Editrix makes music that sounds like Lightning Bolt deconstructing Black Sabbath-ian fuzz — heavy rock and roll for trouble-making honor roll students in leather jackets. The songs on the Easthampton, Mass., band's second album, Editrix II: Editrix Goes to Hell, are dirty, gnarled and even a bit demonic. But over video chat, the trio's interpersonal dynamic is warm, extroverted and, at times, even downright giggly.
"We all conceive of ourselves closer to Garth than Wayne," singer and guitarist Wendy Eisenberg says, in reference to Dana Carvey's shy, yet bizarre SNL character featured in the 1992 Penelope Spheeris comedy Wayne's World. "A lot of things are just us making, like, 'haha this is funny' kind of things," they continue, a goofy expression creeping across their face.
Editrix came to life around 2018. Eisenberg had honed their skills as a jazz guitarist, but was drawn to noise after growing frustrated by a limited area of study. Inspired by the Northeast's thriving DIY scene, they moved from the Washington, D.C. suburbs to Boston to attend the New England Conservatory of Music. There, Eisenberg started gigging in a genre-spanning smattering of groups, including the scuzzy rock act Birthing Hips. It's also where they met Josh Daniel, then drumming in Hot Dirt — his monstrous chops reminded Eisenberg of Tool's Danny Carey. Meanwhile, Eisenberg and Tortured Skull percussionist Steve Cameron had been going to underground shows with each other for years. Although most of his prior on-stage experience was behind the kit, they asked him to join the fold on bass. Early collaborations yielded two releases — 2019's Talk To Me EP and 2021's Tell Me I'm Bad — both angular and chugging slices of asymmetrical power punk, united by a simultaneous sense of quirkiness and ferocity.

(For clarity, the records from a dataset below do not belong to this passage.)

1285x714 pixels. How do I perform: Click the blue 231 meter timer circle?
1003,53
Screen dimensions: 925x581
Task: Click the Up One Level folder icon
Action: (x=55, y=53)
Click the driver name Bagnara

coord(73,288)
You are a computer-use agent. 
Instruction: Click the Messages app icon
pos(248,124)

Eisenberg's musical process is notably thoughtful and meticulous. In addition to Editrix and Birthing Hips, they've crafted sparse, earthy bedroom pop under their own name. They ad-libbed alongside Trevor Dunn and Ches Smith on the John Zorn-produced album The Machinic Unconscious. They even made a La Monte Young-esque avant-folk record for the Los Angeles imprint VDSQ. And while these previous endeavors have been all over the stylistic map, they're tied together by a borderline-academic intentionality.
Eisenberg's knack for precision works in tandem with Editrix's brutal, abstract sound. To offset the intensity that underlines their solo songwriting, Editrix embraces a spirit of compromise. The trio writes collectively and has in-depth discussions to figure out an arrangement that best suits each track. "I worry that I'm a control freak in my other universes," says Eisenberg. "I think I bring that into our rehearsals, where I'm, like, 'Am I being too controlling?' when I have an idea." This band's communal ethos helps Eisenberg distance themself from a feeling of personal ownership.

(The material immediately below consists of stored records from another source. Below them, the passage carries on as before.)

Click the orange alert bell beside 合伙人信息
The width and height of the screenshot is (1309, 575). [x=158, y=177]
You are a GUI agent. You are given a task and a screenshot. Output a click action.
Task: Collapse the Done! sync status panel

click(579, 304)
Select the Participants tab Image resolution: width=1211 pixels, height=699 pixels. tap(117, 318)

"Working together is a very egoless process," Daniel explains, when asked how he and Cameron coexist around someone as enigmatic as Eisenberg. "We want the music to flow when you listen to it, even if it's jarring. When we're getting together, we very much reach a consensus. Nothing ever gets very tense in the creative realm." He likens finished Editrix tracks to an accretion of their mental ooze.

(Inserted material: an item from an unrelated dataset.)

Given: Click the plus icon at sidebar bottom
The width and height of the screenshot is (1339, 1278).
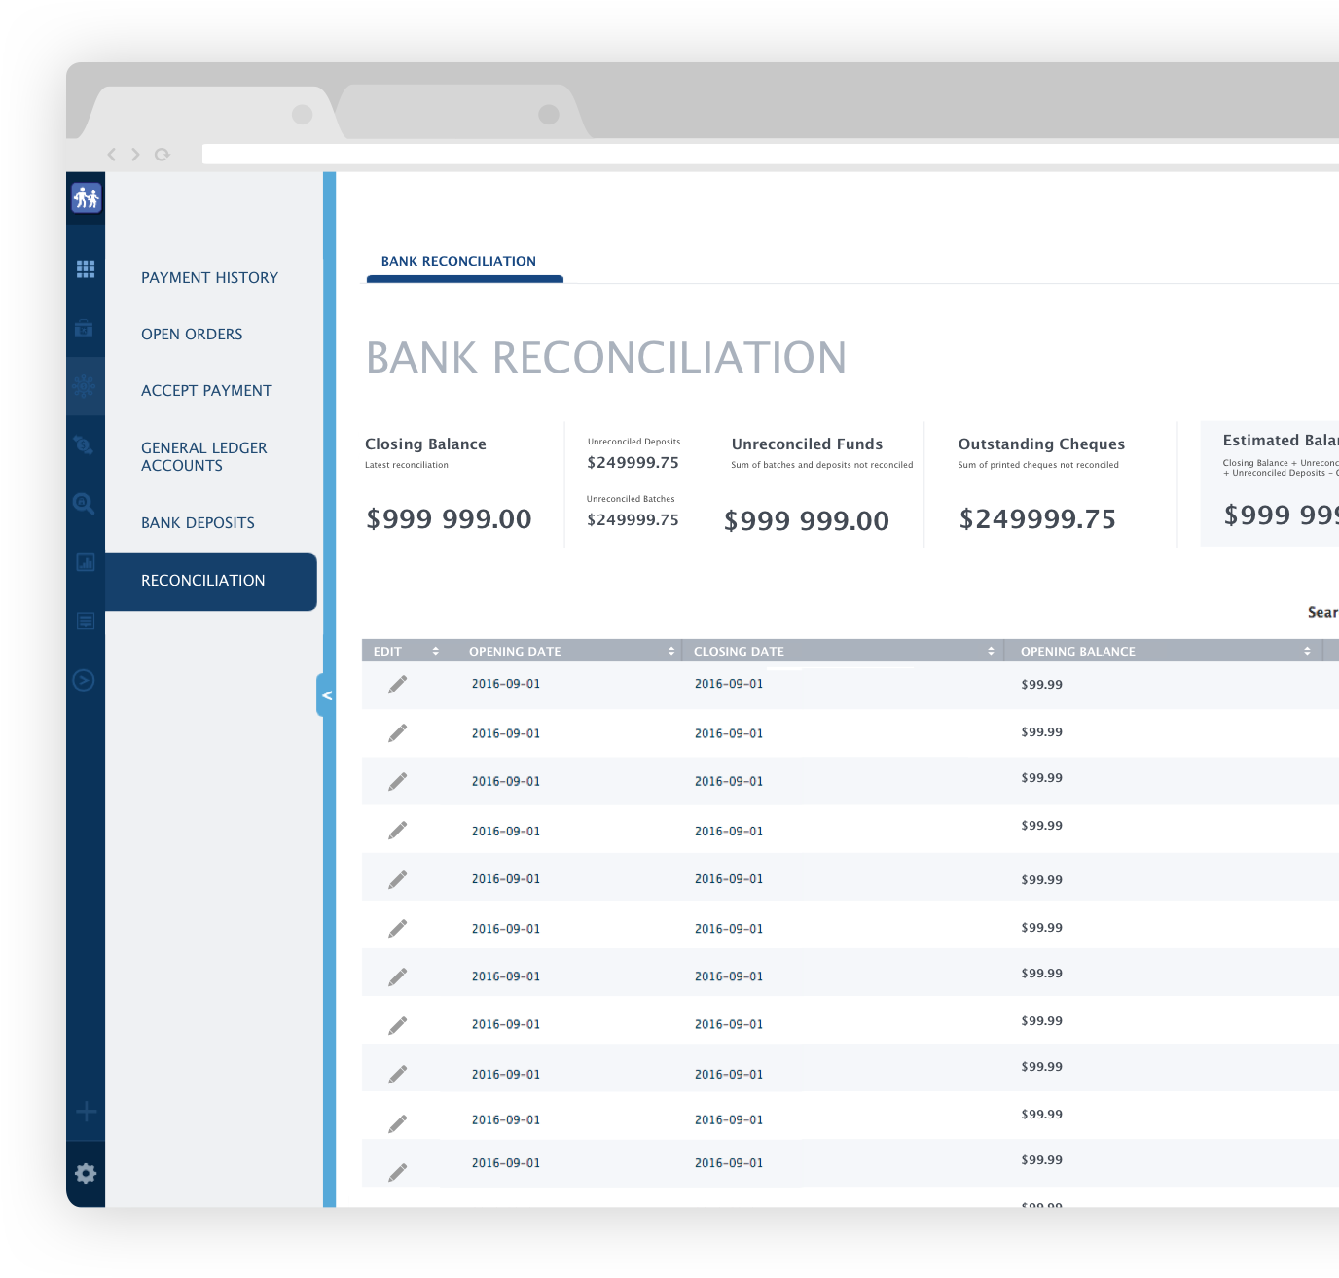Looking at the screenshot, I should (x=86, y=1110).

On the cover of Editrix II: Editrix Goes to Hell, there's an unsettling image of a terrier named Junebug peering over a tall wooden fence. Found on the subreddit r/oddlyterrifying, the cursed image is surrounded by pink text, written in a typeface that evokes a vintage slasher flick. The title suggests a preoccupation with mortal suffering, but the band was actually drawn to Hell as a religious concept. But a different kind of darkness courses through Editrix II: "I think I was, wittingly or unwittingly, trying to bridge the sense of abandonment that I felt in my personal life with the sense of abandonment that I felt later on, on a more structural level," Eisenberg says. This new batch of songs pulls from themes of loneliness, systemic neglect, and a yearning for empathy, which arose as a byproduct of writing music amidst a pandemic.
The music within is fittingly gripping and chaotic. Most of the tracks were written around Cameron's robust bass riffs — he cites '90s Finnish death metal groups like Demigod and Demilich as major touchstones — which Eisenberg and Daniel then improvised atop. They polished the technical details in whirlwind recording sessions at the Easthampton space Sonelab. "I can bring the riff, but I can't make it into music," Cameron expands humbly.
"Rock music, especially in the 'Spotify Universe,' can become really formulaic, or the soundtrack to commerce," says Eisenberg. "I want to meet more people who care about interesting music." Editrix recently got back from a tour with its spiritual forebears Deerhoof; Editrix II dwells in the same inventive, truly singular vein as the best work by that legendary San Francisco experimental pop group. Only three releases deep, Editrix has already proven that the more its restructures and warps the conventions of a time-tested genre into something innovative and unrecognizable, the more their output downright whips.